Please repeat everything in the listing from the line containing "The width and" down to the line containing "Action: coord(699,626)", without the pictures.

» **Records for the exercise**
==========

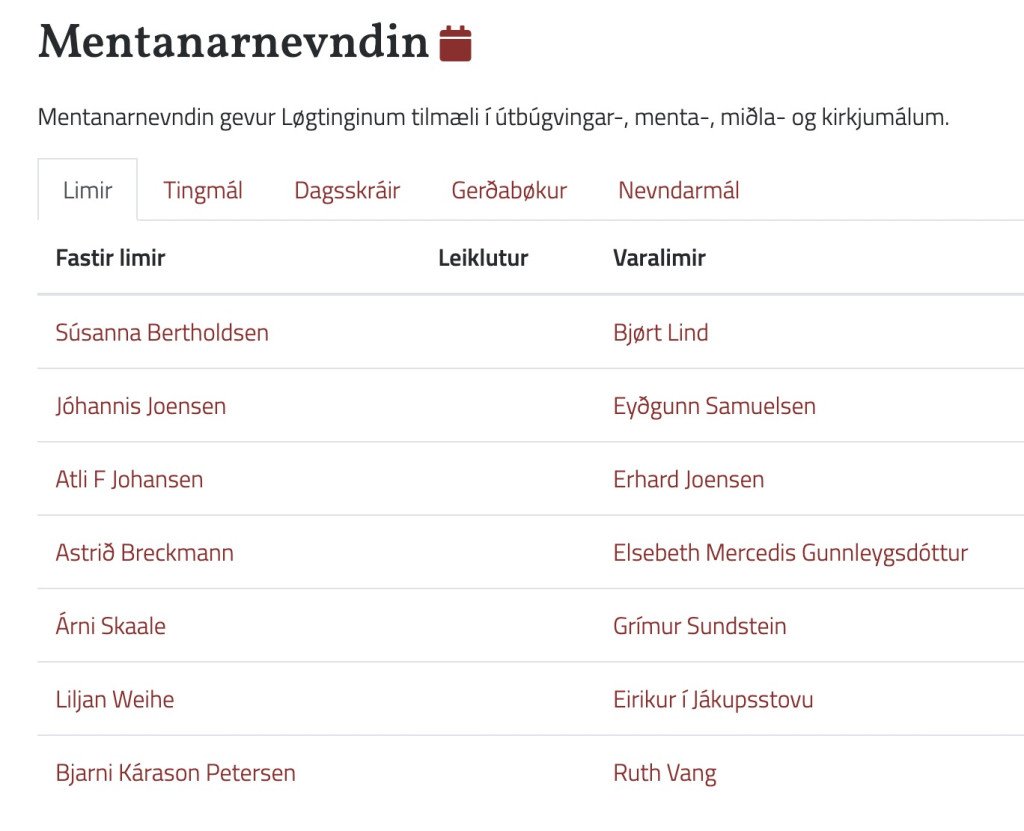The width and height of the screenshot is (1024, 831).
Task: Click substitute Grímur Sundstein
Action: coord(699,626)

==========

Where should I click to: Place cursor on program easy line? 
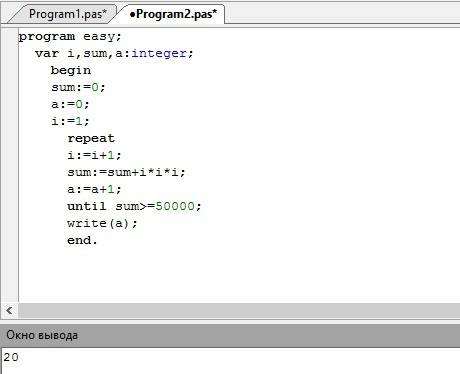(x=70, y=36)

==========

» **Answer below**
The width and height of the screenshot is (1024, 831).
Task: Click substitute Grímur Sundstein
Action: coord(699,626)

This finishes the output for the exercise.